#### Task details
Find the lines in the records below that contain "Select", and report each of them.
Segment Start: Data in this exercise
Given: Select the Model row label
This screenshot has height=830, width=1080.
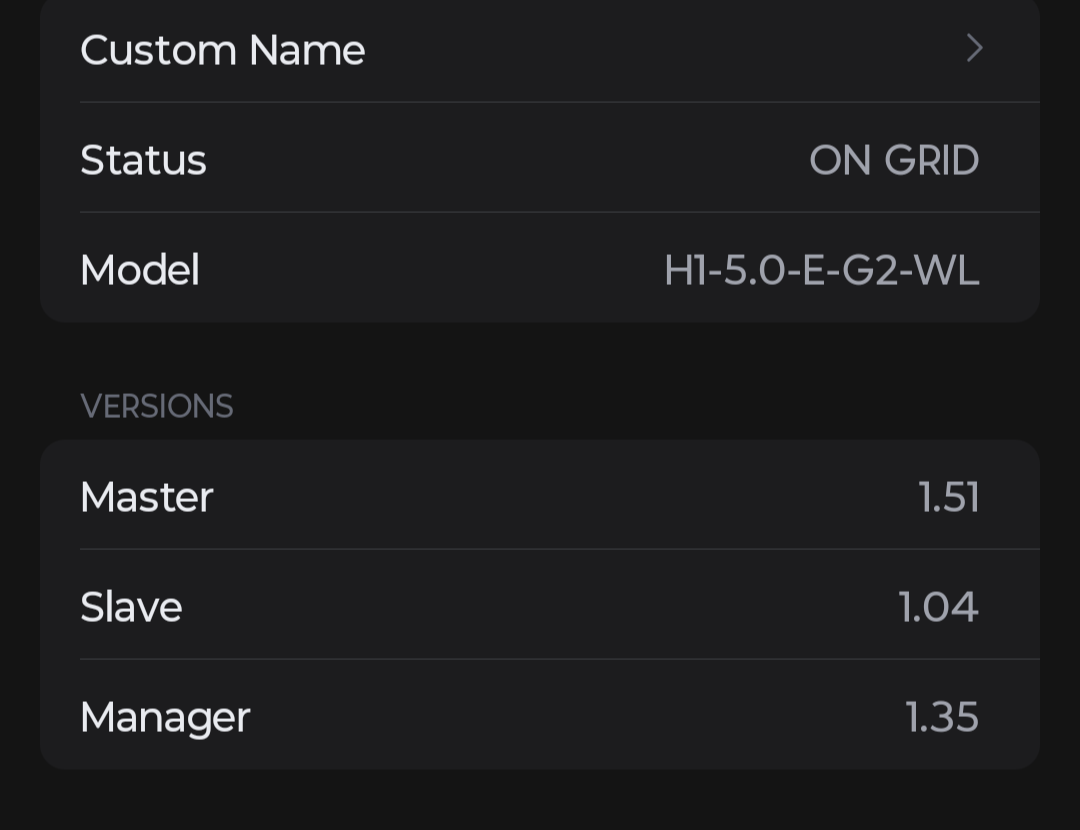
Segment End: Data in this exercise
Segment Start: Data in this exercise
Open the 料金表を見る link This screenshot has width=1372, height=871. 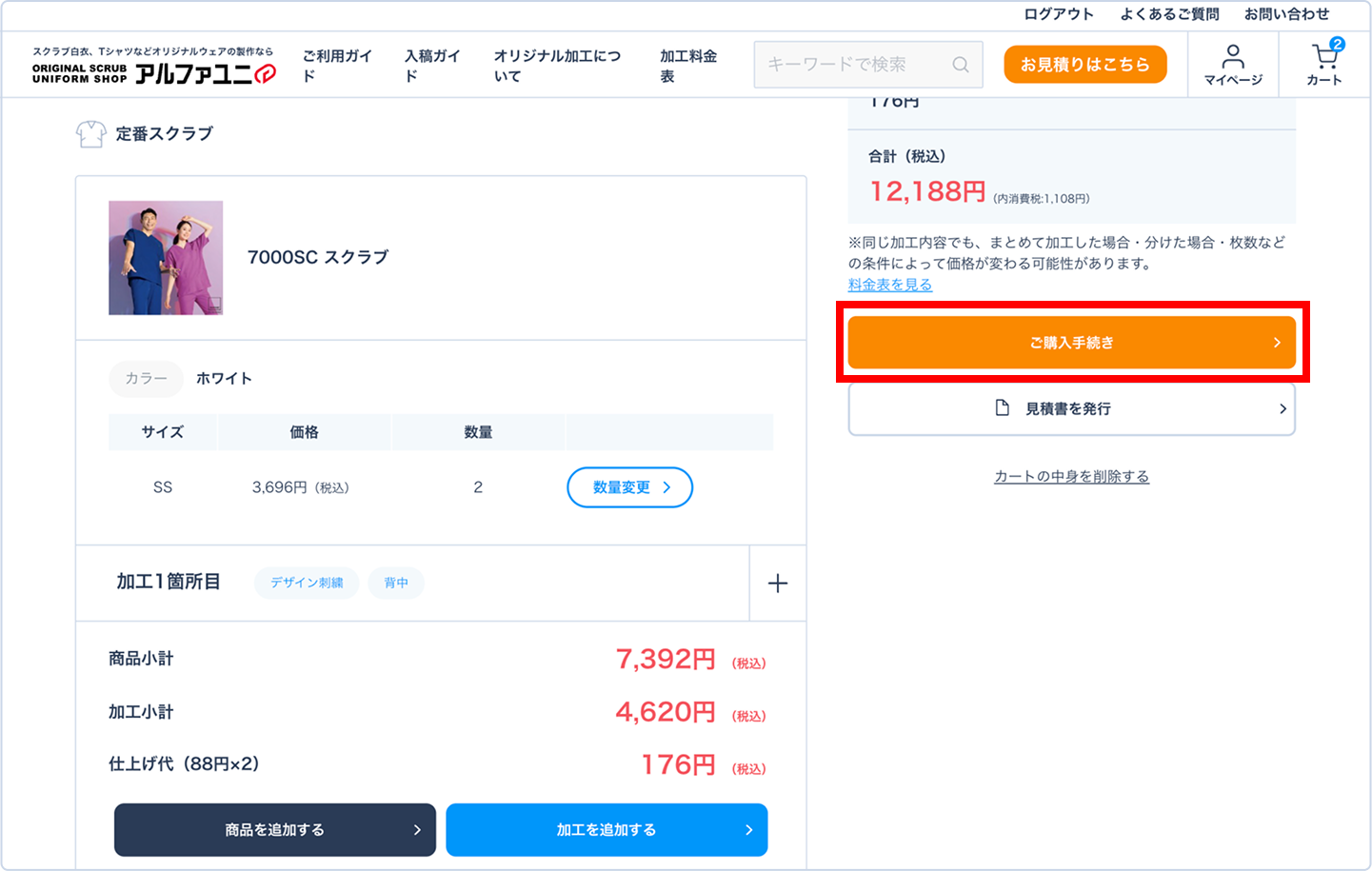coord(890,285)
Segment End: Data in this exercise
Segment Start: Data in this exercise
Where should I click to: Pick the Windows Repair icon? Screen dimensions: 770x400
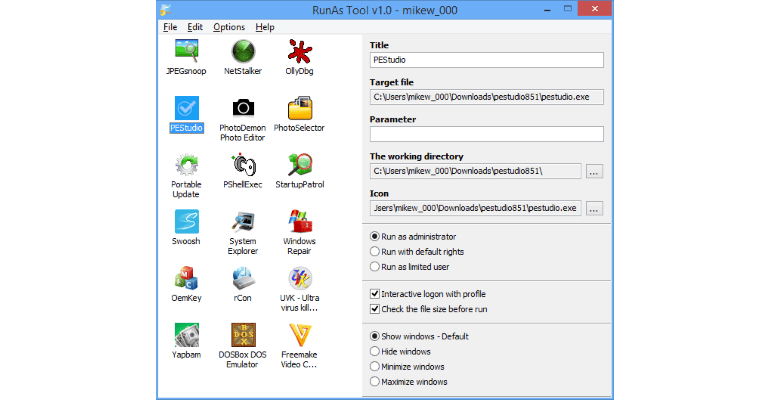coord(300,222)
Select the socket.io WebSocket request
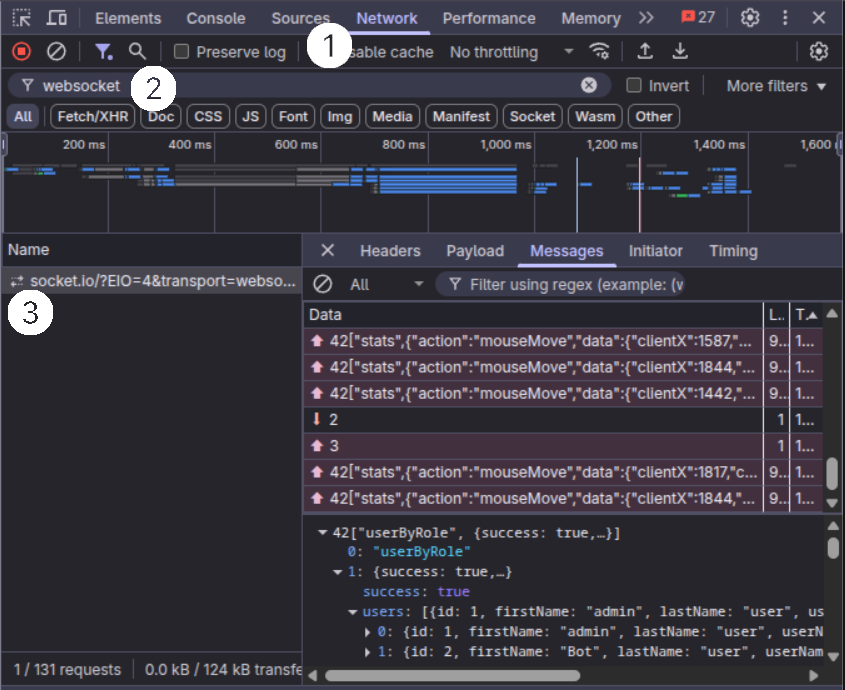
Segment End: Data in this exercise
#### Exercise output
Given: Select the Model row label
Select the socket.io WebSocket request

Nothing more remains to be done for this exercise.